American jazz musician (1916–??)

Gordon Thomas (born 1916 in Bermuda) was a jazz trombonist.

==Career==
His family immigrated to New York when Thomas was three. For a brief time in the 1940s he played trombone in Dizzy Gillespie's band until more skilled musicians returned home after completing their military service in World War II. "When the better musicians came back, that was it for my music career," Thomas told the Toronto Star in 2003. "I wasn't as good as those top-notch guys. So I took a lot of different jobs, looking after people's houses and such. I didn't start making my music again until the 1960s, but I haven't stopped since then."

Thomas recorded independently for 40 years, often giving away the albums as gifts. Duplicate cassette tapes of his songs began to circulate among collectors of "outsider music." Very little was known about the singer. When friends of filmmakers DeWolfe and Fraser played a tape for them in 2001, they decided to search for information about Thomas and to document their quest on film. After a year-long effort, they tracked him down "almost by accident," Fraser told Bermuda's Royal Gazette newspaper in 2005. "Somebody gave us a cassette that Gordon had made and it was pretty recent.
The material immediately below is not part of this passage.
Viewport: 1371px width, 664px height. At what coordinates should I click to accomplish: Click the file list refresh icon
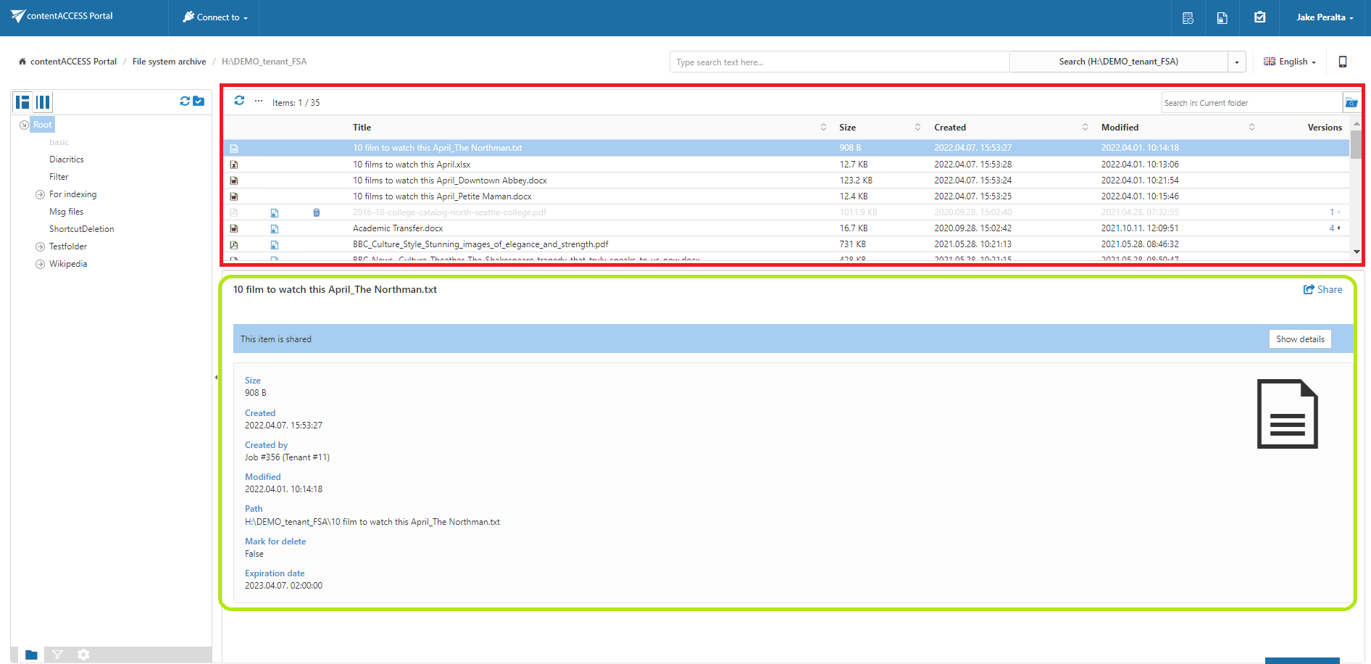click(239, 101)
That's when we realized he was still alive," Fraser said. "The cassette had the phone number of a studio. We'd just got back from shooting and, on a lark, I decided to phone the studio and see if they knew anything. Gordon was actually there."

With their search ended, DeWolfe and Fraser decided to focus their documentary on Thomas' life. Everything's Coming My Way: The Life and Music of Gordon Thomas debuted at the Bermuda International Film Festival in March 2005.

Thomas died on January 25, 2016, at the age of 99. DeWolfe and Fraser posted their documentary online in his honor.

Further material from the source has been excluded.